Document excerpt:
▶
The probability of surviving a heart attack depends on the speed with which appropriate medical care is provided to the person experiencing the heart attack. To decrease the response time to a patient suffering a heart attack, it has been recognized that those persons who are typically first to arrive at the scene of a medical emergency, including emergency medical technicians (EMTs), firefighters, tile police, and even the public (hereinafter collectively referred to as "first responders") should be provided with portable defibrillators. A first responder equipped with a portable defibrillator will have a greater likelihood of successfully treating the patient than those who arrive later at the scene. A defibrillator designed for first responder use would therefore improve the overall success rate of treating heart attack patients.
Unlike paramedics and other trained medical personnel, however, first responders will typically not have received extensive training on dealing with medical emergencies. Because of the reduced level of expertise in the first responder group, a portable defibrillator provided to the first responders should be as simple and user friendly as possible. Reducing the complexity of the portable defibrillator ensures that even in stressful emergency situations, the first responder would be able to connect the defibrillator to the patient and apply appropriate therapy.
All defibrillators must contain or be connected to an energy source to generate and apply a defibrillation pulse to the patient. To ensure true portability, most portable defibrillators are constructed with a battery pack that is sufficient to operate the portable defibrillator for a period of time. The battery pack may be either rechargeable or non-rechargeable, depending on the user's preference and the environment in which the defibrillator is to be used. Rechargeable battery packs typically power a defibrillator for a shorter period of time than non-rechargeable battery packs, but can be recharged and reused. In contrast, non-rechargeable battery packs allow the defibrillator to operate for a longer period but require replacement when the battery pack is discharged.
◀
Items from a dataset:
▶
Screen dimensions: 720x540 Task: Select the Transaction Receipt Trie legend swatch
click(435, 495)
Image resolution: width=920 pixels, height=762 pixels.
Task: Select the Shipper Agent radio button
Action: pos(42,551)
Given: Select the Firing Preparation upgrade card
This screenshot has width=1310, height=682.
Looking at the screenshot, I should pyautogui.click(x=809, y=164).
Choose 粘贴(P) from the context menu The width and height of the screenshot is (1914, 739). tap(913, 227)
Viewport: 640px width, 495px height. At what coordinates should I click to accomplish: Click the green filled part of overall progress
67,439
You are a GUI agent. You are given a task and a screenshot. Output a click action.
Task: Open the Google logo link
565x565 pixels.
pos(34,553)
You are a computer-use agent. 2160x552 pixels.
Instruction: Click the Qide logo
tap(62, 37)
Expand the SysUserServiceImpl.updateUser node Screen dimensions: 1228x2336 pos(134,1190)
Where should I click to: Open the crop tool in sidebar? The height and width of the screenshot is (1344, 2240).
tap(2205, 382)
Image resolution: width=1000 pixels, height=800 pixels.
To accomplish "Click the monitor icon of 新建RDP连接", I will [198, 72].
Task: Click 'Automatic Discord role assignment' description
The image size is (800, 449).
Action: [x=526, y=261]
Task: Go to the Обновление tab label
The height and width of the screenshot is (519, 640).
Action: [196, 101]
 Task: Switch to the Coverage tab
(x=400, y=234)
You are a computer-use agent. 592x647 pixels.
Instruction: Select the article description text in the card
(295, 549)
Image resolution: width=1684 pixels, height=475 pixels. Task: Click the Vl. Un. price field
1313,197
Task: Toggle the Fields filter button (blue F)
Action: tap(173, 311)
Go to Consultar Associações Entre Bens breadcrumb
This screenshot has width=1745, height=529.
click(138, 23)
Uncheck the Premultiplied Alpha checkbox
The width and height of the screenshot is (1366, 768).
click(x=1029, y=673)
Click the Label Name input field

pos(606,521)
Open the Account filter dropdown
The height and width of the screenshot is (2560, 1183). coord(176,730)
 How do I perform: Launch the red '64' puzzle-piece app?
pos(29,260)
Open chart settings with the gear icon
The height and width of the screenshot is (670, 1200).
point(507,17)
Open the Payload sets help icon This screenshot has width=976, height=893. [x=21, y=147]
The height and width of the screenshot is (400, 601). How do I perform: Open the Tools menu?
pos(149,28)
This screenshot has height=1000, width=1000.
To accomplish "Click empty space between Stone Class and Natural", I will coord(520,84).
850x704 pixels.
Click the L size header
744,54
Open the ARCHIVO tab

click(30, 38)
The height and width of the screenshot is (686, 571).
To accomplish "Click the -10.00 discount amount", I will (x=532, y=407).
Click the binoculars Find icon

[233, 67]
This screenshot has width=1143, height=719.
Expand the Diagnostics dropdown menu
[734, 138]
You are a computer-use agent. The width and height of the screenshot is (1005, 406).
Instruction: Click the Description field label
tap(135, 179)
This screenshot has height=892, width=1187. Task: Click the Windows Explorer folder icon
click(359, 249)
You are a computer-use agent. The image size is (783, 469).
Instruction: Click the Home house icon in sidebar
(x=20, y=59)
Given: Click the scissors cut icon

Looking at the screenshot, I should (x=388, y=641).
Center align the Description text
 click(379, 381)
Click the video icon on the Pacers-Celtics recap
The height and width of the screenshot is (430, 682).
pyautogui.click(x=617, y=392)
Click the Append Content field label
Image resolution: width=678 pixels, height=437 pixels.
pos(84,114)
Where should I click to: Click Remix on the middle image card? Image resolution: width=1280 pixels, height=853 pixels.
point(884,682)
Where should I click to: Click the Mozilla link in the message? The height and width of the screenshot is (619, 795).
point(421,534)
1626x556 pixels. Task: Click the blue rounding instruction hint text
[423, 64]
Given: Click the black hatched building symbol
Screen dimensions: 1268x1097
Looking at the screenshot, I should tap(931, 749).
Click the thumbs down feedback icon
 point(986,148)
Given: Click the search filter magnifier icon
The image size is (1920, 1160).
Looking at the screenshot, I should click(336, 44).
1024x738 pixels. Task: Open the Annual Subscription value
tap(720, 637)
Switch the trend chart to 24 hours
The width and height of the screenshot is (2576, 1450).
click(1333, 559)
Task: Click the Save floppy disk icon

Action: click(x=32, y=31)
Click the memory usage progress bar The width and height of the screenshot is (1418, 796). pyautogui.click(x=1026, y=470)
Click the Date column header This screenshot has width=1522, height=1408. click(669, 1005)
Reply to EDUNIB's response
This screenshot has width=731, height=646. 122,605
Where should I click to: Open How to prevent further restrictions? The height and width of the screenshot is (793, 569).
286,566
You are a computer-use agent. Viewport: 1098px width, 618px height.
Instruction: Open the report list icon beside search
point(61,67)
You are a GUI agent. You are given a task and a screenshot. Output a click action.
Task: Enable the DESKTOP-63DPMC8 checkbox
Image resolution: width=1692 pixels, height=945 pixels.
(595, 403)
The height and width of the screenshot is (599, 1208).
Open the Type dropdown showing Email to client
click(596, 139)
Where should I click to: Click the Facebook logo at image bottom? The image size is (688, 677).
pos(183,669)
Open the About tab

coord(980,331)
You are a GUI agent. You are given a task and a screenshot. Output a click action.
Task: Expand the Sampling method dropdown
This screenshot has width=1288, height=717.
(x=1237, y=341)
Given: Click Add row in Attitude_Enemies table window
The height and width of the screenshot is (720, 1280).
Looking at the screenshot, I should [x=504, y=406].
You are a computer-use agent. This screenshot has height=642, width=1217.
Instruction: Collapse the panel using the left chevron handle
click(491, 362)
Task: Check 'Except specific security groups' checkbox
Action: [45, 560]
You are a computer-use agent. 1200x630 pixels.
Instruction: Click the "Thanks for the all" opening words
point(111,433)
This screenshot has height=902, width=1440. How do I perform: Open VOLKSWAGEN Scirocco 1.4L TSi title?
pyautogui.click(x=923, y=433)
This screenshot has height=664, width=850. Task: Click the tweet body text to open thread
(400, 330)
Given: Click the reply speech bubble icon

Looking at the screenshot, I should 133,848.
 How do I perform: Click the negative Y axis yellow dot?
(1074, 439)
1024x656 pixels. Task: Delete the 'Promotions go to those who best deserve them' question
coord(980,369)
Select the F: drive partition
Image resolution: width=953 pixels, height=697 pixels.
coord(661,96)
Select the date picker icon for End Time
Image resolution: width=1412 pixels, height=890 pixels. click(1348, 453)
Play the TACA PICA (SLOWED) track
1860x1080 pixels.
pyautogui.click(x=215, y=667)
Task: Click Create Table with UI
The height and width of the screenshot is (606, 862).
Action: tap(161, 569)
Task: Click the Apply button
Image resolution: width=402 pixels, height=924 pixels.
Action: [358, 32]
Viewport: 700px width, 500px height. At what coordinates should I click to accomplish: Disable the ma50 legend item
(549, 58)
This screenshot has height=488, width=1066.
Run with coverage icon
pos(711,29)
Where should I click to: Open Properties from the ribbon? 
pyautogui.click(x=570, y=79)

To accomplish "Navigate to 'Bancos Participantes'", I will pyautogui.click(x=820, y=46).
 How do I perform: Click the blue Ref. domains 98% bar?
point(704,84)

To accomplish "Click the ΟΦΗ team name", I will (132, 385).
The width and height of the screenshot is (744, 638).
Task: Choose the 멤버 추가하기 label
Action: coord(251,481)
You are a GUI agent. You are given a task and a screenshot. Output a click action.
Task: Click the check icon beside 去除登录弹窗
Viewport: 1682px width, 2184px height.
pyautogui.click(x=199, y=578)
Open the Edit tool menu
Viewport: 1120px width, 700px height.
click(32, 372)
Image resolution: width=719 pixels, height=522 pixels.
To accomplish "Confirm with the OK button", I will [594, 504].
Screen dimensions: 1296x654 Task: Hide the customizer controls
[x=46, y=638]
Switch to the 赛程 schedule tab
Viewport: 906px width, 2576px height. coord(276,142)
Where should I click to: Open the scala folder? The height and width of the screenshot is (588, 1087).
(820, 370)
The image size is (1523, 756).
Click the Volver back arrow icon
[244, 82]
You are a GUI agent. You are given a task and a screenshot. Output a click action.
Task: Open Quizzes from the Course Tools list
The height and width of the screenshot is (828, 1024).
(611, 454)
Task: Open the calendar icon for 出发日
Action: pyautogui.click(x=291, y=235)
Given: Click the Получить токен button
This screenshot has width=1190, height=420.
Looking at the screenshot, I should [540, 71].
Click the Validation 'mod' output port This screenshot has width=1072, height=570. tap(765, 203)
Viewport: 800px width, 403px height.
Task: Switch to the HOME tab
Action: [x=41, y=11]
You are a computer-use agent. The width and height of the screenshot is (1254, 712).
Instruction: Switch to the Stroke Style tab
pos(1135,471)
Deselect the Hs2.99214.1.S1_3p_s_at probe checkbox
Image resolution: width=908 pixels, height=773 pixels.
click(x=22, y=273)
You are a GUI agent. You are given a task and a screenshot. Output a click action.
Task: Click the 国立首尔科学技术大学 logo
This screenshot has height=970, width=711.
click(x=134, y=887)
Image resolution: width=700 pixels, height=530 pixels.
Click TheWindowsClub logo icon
◀
Prompt 1: According to the passage on portable defibrillators, what should a first responder be able to do even in stressful emergency situations?
Prompt 2: From the passage on portable defibrillators, list every property that distinguishes rechargeable battery packs from non-rechargeable ones, stating which type each belongs to.
Prompt 3: Reproduce the passage on portable defibrillators from "All defibrillators must" up to and including "pack is discharged.", switching "non-rechargeable" to "disposable".
The rows are not needed for any of this work.

Task output 1: Connect the defibrillator to the patient and apply appropriate therapy.

Task output 2:
- Rechargeable: power a defibrillator for a shorter period of time than non-rechargeable battery packs
- Rechargeable: can be recharged and reused
- Non-rechargeable: allow the defibrillator to operate for a longer period
- Non-rechargeable: require replacement when the battery pack is discharged

Task output 3:
All defibrillators must contain or be connected to an energy source to generate and apply a defibrillation pulse to the patient. To ensure true portability, most portable defibrillators are constructed with a battery pack that is sufficient to operate the portable defibrillator for a period of time. The battery pack may be either rechargeable or disposable, depending on the user's preference and the environment in which the defibrillator is to be used. Rechargeable battery packs typically power a defibrillator for a shorter period of time than disposable battery packs, but can be recharged and reused. In contrast, disposable battery packs allow the defibrillator to operate for a longer period but require replacement when the battery pack is discharged.